Abbiamo un laboratorio di 1°classe che è quello meno rischioso ed è facile da pulire e

decontaminare, bisogna ovviamente consentire l’accesso soltanto agli operatori.

Nei laboratori di 2°classe vengono usate le cappe biologiche di 2° classe.

Qual è la differenza tra le cappe di 1° e quelle di 2° classe? la cappa di seconda classe ha due filtri,

uno di entrata ed uno di uscita, quella di prima classe ha solo un filtro; per la seconda classe ci

vuole un ricambio d’aria forzato senza bisogno di ricircolo ed abbiamo una sola porta.

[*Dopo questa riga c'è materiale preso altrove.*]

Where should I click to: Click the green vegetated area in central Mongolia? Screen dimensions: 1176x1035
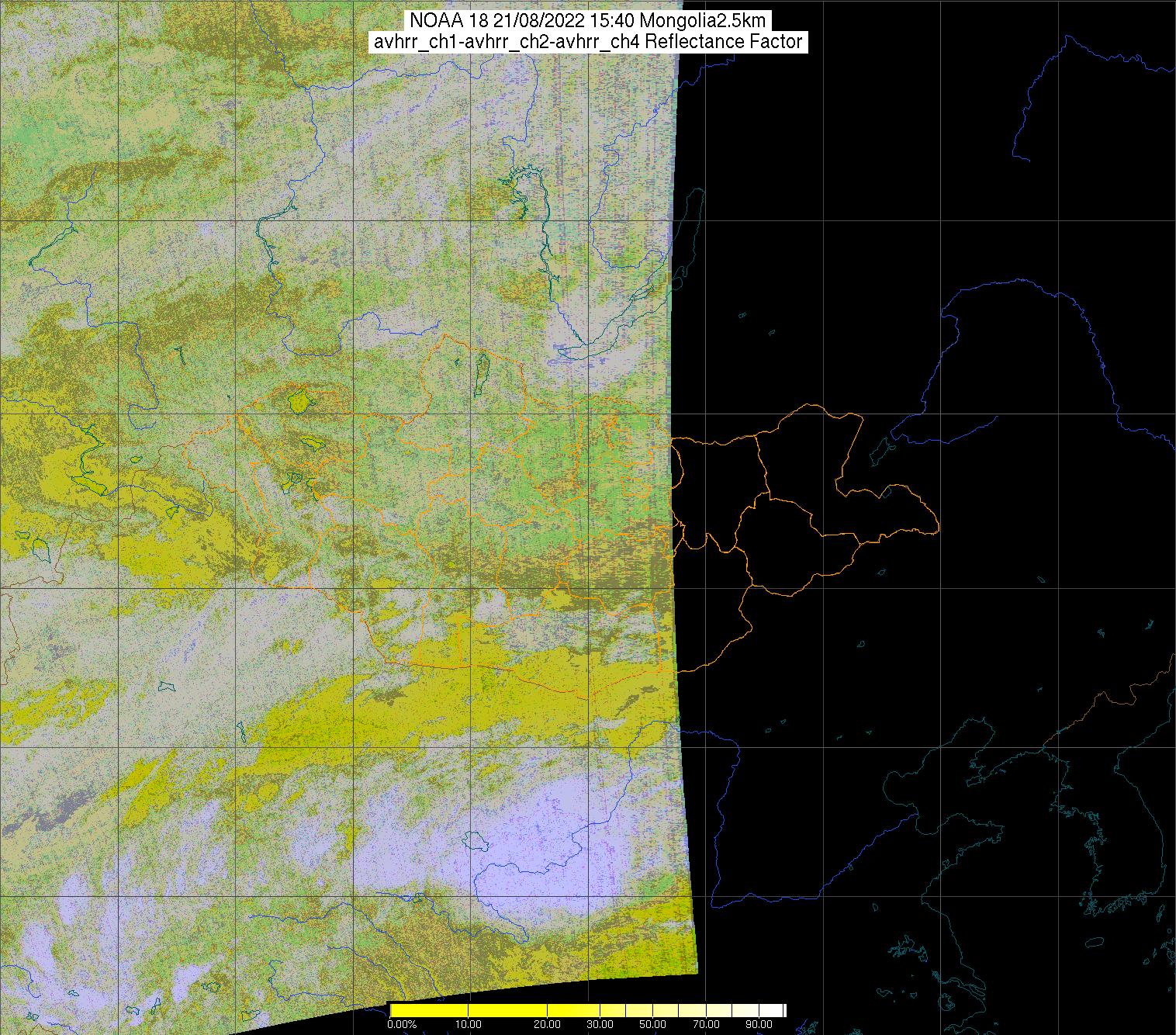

Nel terzo livello abbiamo per esempio la tubercolosi, HBV, HCV abbiamo due porte per entrare e

chiaramente abbiamo delle cappe migliori che sono cappe che possono avere due filtri in uscita ed

uno in entrata; in questi casi il lavoratore non entra in contatto con l'agente ed eventualmente usa

delle maschere.

Infine nel quarto livello abbiamo doppia porta d’entrata con interblocco cioè porta ermeticamente

chiusa che può essere aperta solo dall’interno; i liquidi che vengono eliminati devono essere

decontaminati, ci deve essere un sistema di comunicazione telefonica tra l’interno e l’esterno, un

respiratore di emergenza ed un gruppo elettronico che continui a funzionare in caso dovesse

mancare la luce, le cappe devono essere di 3° classe. Per cambiarsi si deve usare la stanza filtro.